Wednesday, November 18, 2009

Oohs and Aahs

Providing backing vocals to an improvised song can be tricky. There's an easy trick you can try, and the results will impress.
Most of the time, when people put backing vocals to an improvised song, they'll sing lyrics that mirror the line that came just before. "I took a ride (took a ride) on a rocket-plane (rocket-plane)..." I think it takes a bit of practice to get good at this. You need to pick a snippet from the line that fits the rhythm of the song. You need to spot that sometimes the singer is going to sing a longer line, and hold back on those vocals. Oh yeah, and you need to hit notes that sound nice, too. No worries.

For an extra degree of difficulty, try getting two or more people to do backing vocals like this at the same time. To me this often sounds like a speaking-in-one-voice exercise, with a bit of stumbling as people pick different snippets of line to sing. It's hard to have a group mind about this stuff.

So... what's this trick that makes it all easy and impressive?

Recently we workshopped a bunch of song structures and formats ahead of our long-form improvised musical "One Bride for Seven Brothers". (You'll be hearing more about One Bride, and the things we learned, in future posts.) We experimented with using non-verbal sounds like oohs and aahs for backing vocals. And it worked really well!

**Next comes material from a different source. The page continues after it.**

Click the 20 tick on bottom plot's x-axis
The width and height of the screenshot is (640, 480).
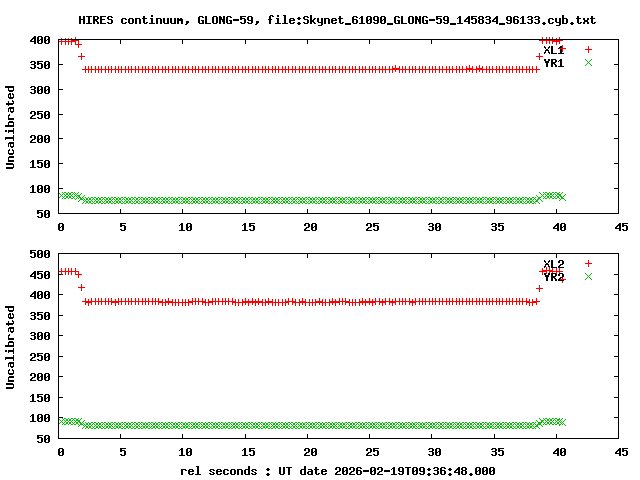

When you don't have to articulate words, you are guaranteed to not clash with the rhythm of the song. You also aren't going to clobber the singer if they're singing over your backing.

The group mind thing works a lot better with aaah backing vocals - everyone chooses the same sound, and you avoid that in-one-voice stumbling-about thing.

Of course, you still have to try and pitch your singing to nicely gel with the music. Reader Jill passed on this tip commenting on On Your Mark... Get Set... Stop? a few months ago:
"Mary Cay Stone, one of the keyboard players at ComedySportz-Twin Cities quoted this to me, and it's made me so very comfortable: You're never more than half a step away from the “right” note… -Victor Wooten"
That's such an excellent tip. I find folks doing aaaah backing vocals can get away with being a half-step away from the right note - for a while they're doing something dissonant, something that gives a bit of tonal instability. The moment when someone resolves that instability is awfully nice.